Unable to run Segment Mean Shift on output from Principal Component Analysis

MervynLotter · ‎07-30-2015

Hi there. Given that segmentation can only analyse 3 bands, I tried using Principal Component Analysis to select the first 3 bands from a Landsat 8 image that explain most of the variance in the imagery. I set the Principal Components Analysis output to 3 bands. When I tried loading this new Principal Components image into the Segment Mean Shift geoprocessing tool (I tried this in both ArcMap 10.3 and ArcGIS Pro 1.1), I get the same following error “ERROR 001734 Raster has no stats but needed for proper stretch.” For the life of me I have been unable to apply any form of raster statistics that will work. I am able to use this same Principal Component output image in other classification tools, such as Maximum Likelihood, ISO Cluster, etc.

Where am I going wrong?

larryzhang · ‎07-31-2015

M.,

As a part of learning curve on ESRI "object-based" image classification with you, the following is just raised for discussion:

First of all, even as the "object-based" approach, ArcGIS 10.3 /Pro have offered break-through improvements on hi-resolution image segmentation and classification (like 1-m GeoEye, 0.8-m GF-2), especially workflow and directly supporting any-3-band images for feature extraction...Refer to Understanding segmentation and classification—Help | ArcGIS for Desktop

However, if working on lower-resolution image for classification (like LANDSAT), either multiband (via a layer) or PC image can be used for segmentation and raster classification. Pls refer to ArcGIS Help 10.1

If possible, worth to try any 3-band LANDSAT image (which band used, mostly depending on the purpose) for raster classification in 10.3...

Secondly, the generalization and feature clean-up algorithms in ArcGIS 10.3/Pro, including the effective conversion from the classified raster into vectors, are still limited...

- _DIRECTIVE 1_: Write out the records word for word, from their start through the line containing "Image resolution: width=786", both ends included. Leave the pictures out.
The forum thread and the records are unrelated to each other.

- _LISTED ENTRIES_:
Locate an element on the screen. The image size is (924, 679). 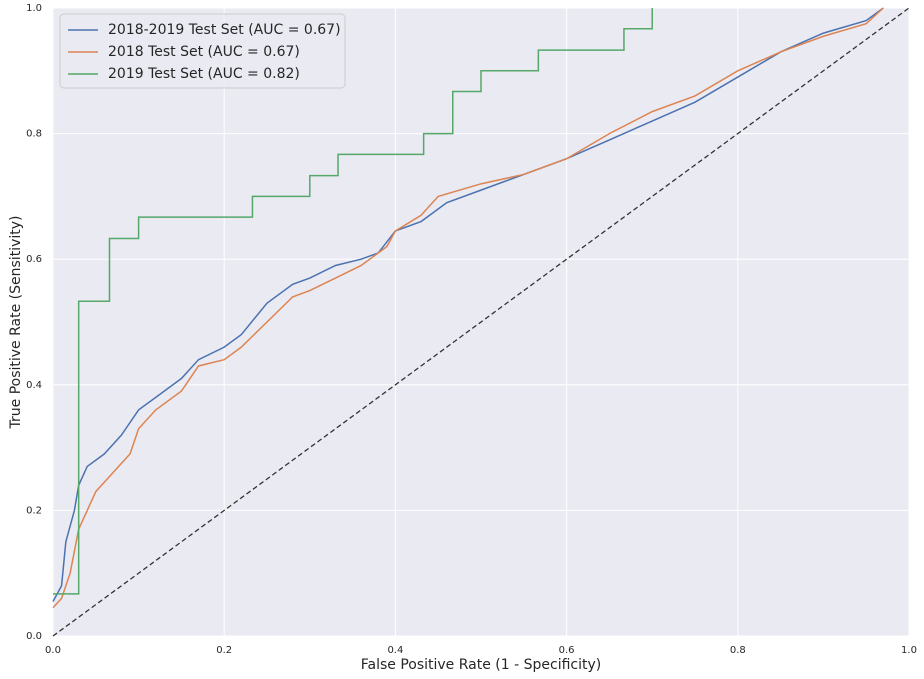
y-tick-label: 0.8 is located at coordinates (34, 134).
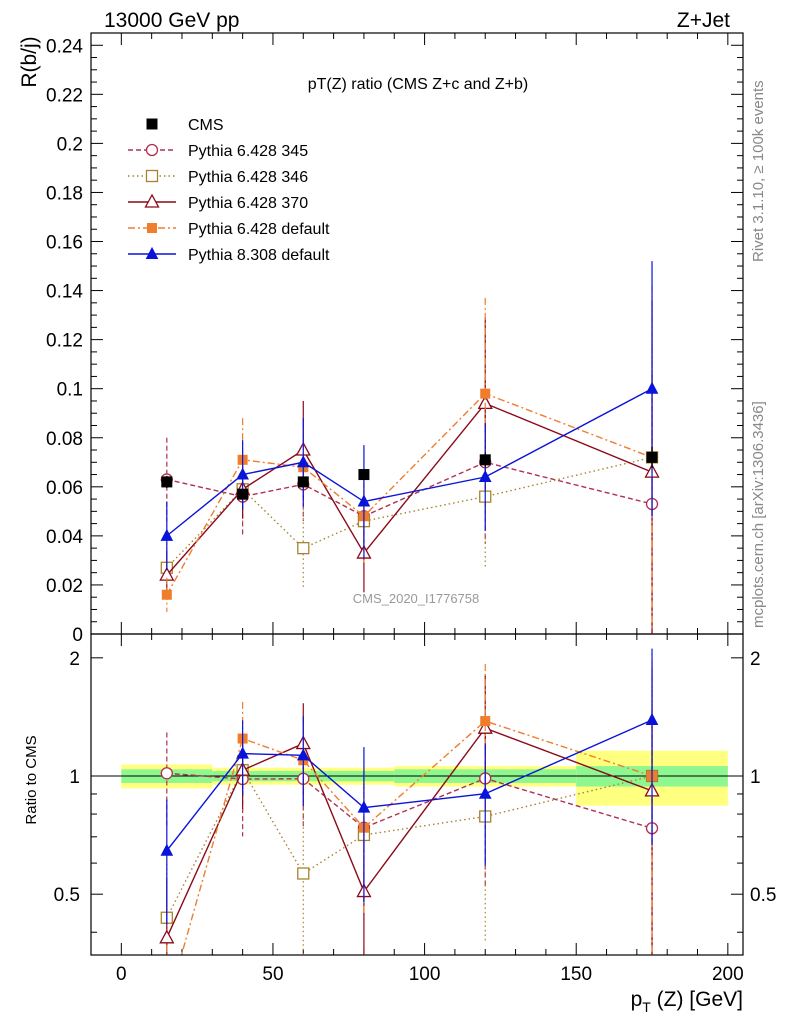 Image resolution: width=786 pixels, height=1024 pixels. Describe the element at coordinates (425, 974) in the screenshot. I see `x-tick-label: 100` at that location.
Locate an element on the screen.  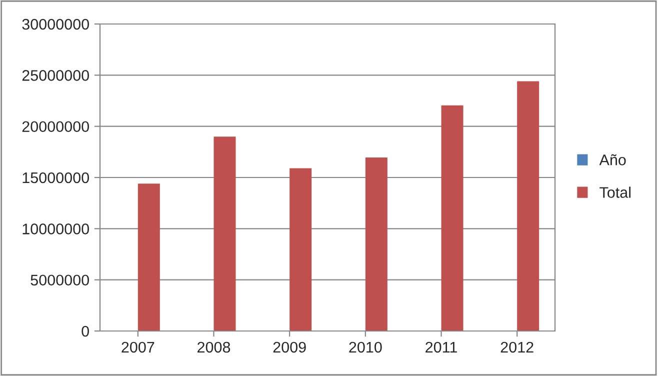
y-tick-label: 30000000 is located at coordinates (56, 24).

- _DIRECTIVE 2_:
Answer from the forum thread, one line each:
(a) What error message does the first poster get in the Segment Mean Shift tool?
(b) In which two software versions did the first poster try the tool?
(c) Which two high-resolution images does the reply give as examples?

- _TASK ANSWER 1_:
Locate an element on the screen. The image size is (924, 679). 
y-tick-label: 0.8 is located at coordinates (34, 134).
 Image resolution: width=786 pixels, height=1024 pixels. Describe the element at coordinates (425, 974) in the screenshot. I see `x-tick-label: 100` at that location.

- _TASK ANSWER 2_:
(a) "ERROR 001734 Raster has no stats but needed for proper stretch."
(b) ArcMap 10.3 and ArcGIS Pro 1.1
(c) 1-m GeoEye and 0.8-m GF-2